Task statement = Search the records for the string "button" and copy every line where it turns up.

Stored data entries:
__________________________________________________
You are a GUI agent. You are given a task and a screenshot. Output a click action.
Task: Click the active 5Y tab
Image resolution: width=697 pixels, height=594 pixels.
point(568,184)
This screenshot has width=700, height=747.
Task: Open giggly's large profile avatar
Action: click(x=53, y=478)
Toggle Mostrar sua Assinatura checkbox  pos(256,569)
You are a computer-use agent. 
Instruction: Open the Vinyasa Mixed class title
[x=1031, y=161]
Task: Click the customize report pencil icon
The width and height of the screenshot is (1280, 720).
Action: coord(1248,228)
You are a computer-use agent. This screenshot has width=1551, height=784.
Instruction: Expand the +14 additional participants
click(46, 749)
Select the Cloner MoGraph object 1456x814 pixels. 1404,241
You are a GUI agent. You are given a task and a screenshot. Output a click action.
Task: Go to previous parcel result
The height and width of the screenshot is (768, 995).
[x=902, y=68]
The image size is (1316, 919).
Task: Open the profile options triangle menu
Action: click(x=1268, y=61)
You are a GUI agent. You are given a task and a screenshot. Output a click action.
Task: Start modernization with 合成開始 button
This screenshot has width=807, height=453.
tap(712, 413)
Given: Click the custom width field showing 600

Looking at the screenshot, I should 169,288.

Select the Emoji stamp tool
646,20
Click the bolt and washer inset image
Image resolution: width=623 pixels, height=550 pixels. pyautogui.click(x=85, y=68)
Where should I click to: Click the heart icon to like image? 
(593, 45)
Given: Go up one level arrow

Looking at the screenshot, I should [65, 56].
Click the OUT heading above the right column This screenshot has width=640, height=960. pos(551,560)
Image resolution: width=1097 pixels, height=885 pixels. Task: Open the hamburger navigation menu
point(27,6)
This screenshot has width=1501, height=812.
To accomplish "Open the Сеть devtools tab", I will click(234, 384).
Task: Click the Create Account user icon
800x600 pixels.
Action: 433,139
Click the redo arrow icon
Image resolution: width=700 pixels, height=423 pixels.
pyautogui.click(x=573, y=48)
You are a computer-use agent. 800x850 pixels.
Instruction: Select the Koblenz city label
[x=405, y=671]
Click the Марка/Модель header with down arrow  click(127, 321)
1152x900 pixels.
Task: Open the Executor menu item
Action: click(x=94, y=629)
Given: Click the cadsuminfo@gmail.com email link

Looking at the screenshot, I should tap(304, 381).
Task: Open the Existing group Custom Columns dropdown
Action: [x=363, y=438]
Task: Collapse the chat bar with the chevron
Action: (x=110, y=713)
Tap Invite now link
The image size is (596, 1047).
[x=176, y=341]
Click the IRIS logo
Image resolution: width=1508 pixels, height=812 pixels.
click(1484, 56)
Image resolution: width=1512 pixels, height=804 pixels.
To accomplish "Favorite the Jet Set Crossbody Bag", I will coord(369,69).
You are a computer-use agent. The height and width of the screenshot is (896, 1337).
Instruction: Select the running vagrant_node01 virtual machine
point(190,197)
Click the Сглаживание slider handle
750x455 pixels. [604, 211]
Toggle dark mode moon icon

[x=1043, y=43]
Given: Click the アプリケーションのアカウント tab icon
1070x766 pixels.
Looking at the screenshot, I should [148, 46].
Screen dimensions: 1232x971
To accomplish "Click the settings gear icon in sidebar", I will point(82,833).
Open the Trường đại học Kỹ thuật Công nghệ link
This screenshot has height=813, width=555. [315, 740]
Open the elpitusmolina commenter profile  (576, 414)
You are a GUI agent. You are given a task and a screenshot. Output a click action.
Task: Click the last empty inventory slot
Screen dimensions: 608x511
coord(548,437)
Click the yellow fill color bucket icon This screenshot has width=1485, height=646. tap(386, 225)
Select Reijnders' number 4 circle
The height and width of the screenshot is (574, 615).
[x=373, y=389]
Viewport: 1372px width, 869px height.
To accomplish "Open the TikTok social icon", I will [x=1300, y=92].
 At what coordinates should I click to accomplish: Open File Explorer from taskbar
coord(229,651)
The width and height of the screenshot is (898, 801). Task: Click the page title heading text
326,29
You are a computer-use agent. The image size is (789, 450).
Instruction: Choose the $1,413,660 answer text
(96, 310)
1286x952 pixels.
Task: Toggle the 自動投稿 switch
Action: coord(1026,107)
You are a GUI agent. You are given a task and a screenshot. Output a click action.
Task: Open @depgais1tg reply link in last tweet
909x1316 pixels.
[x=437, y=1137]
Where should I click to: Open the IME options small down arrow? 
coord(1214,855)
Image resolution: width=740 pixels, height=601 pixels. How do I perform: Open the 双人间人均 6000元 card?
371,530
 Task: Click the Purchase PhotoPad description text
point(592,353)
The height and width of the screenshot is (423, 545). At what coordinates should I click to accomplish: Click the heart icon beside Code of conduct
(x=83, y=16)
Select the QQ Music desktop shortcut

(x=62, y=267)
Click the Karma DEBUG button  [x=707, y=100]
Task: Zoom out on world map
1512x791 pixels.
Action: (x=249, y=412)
__________________________________________________
Expected answer =
Task: Start modernization with 合成開始 button
Click the Karma DEBUG button  [x=707, y=100]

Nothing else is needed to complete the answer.